We characterize nicotine exposure in the U.S. population by measuring urinary nicotine and its major (cotinine, trans-3′-hydroxycotinine) and minor (nicotine 1′-oxide, cotinine N-oxide, and 1-(3-pyridyl)-1-butanol-4-carboxylic acid, nornicotine) metabolites in participants from the 2015−2016 National Health and Nutrition Examination Survey. This is one of the first U.S. population-based urinary nicotine biomarker reports using the derived total nicotine equivalents (i.e., TNEs) to characterize exposure. Serum cotinine data is used to stratify tobacco non-users with no detectable serum cotinine (−sCOT), non-users with detectable serum cotinine (+sCOT), and individuals who use tobacco (users). The molar concentration sum of cotinine and trans-3′-hydroxycotinine was calculated to derive the TNE2 for non-users. Additionally, for users, the molar concentration sum of nicotine and TNE2 was calculated to derive the TNE3, and the molar concentration sum of the minor metabolites and TNE3 was calculated to derive the TNE7. Sample-weighted summary statistics are reported. We also generated multiple linear regression models to analyze the association between biomarker concentrations and tobacco use status, after adjusting for select demographic factors. We found TNE7 is positively correlated with TNE3 and TNE2 (r = 0.99 and 0.98, respectively), and TNE3 is positively correlated with TNE2 (r = 0.98). The mean TNE2 concentration was elevated for the +sCOT compared with the −sCOT group (0.0143 [0.0120, 0.0172] µmol/g creatinine and 0.00188 [0.00172, 0.00205] µmol/g creatinine, respectively), and highest among users (33.5 [29.6, 37.9] µmol/g creatinine). Non-daily tobacco use was associated with 50% lower TNE7 concentrations (p < 0.0001) compared with daily use. In this report, we show tobacco use frequency and passive exposure to nicotine are important sources of nicotine exposure. Furthermore, this report provides more information on non-users than a serum biomarker report, which underscores the value of urinary nicotine biomarkers in extending the range of trace-level exposures that can be characterized.

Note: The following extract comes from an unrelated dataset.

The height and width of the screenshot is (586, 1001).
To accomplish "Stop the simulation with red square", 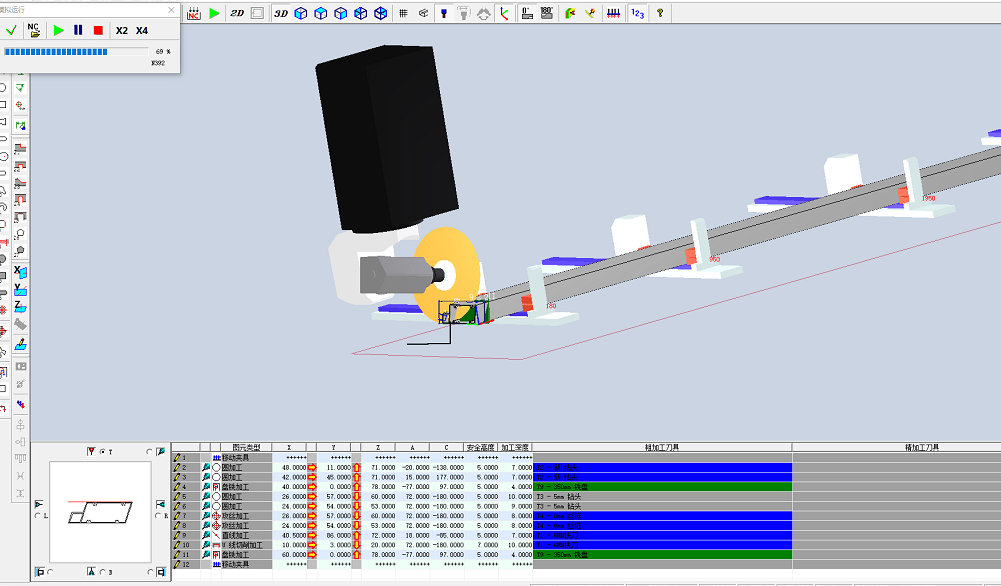I will [x=98, y=31].
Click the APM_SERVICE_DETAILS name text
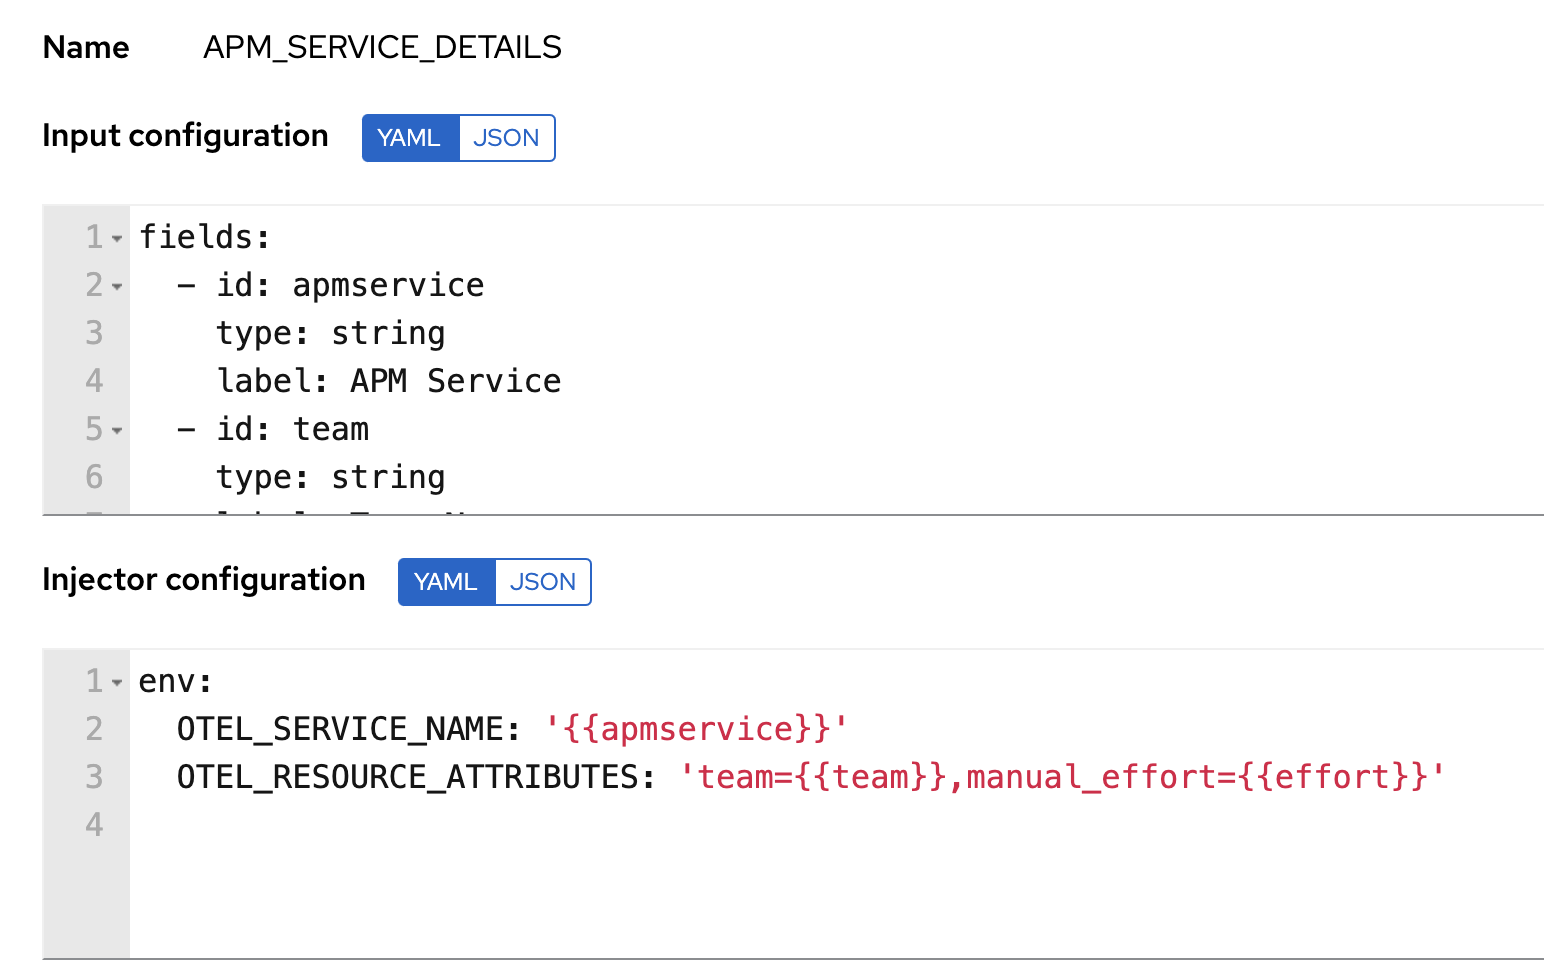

Keywords: NHANES; exposure; nicotine biomarkers; nicotine metabolites; non-user; tobacco user; total nicotine equivalents (TNE); urine.

Scheme 1

Data attrition and general description of non-user and user populations, in NHANES 2015–2016 (n = 2281). COT = cotinine; HCT = trans-3′-hydroxycotinine; NRT = nicotine replacement therapy; −sCOT = non-users with undetectable serum COT; +sCOT = non-users with detectable serum COT. ^a: Samples with urinary creatinine concentrations outside of the 10–370 mg/dL range indicated excessively diluted or concentrated (in vivo) urine samples. ^b: Users of NRT products were excluded from the analysis if participants indicated “yes” to the NHANES question SMQ863, within the SMQRTU_I questionnaire set. ^c: Seven participants under the age of 17 were excluded due to the small sample size of this age group. For the user population, the steps taken to categorize daily and non-daily users have been provided in text.

Figure 1

Logarithmic distributions and correlations for urinary cotinine, trans-3′-hydroxycotinine, nicotine, and TNEs, from NHANES 2015–2016. Within each panel, the Pearson correlation coefficient is designated as the top number, and the p-value is designated as the bottom number. Pearson correlation coefficients are obtained from un-weighted, log-transformed (base 10) biomarker and TNE concentrations without adjusting for the urinary creatinine concentration. Each panel contains information for (a) combined non-user and user populations, (b) non-user population only, and (c) user population only.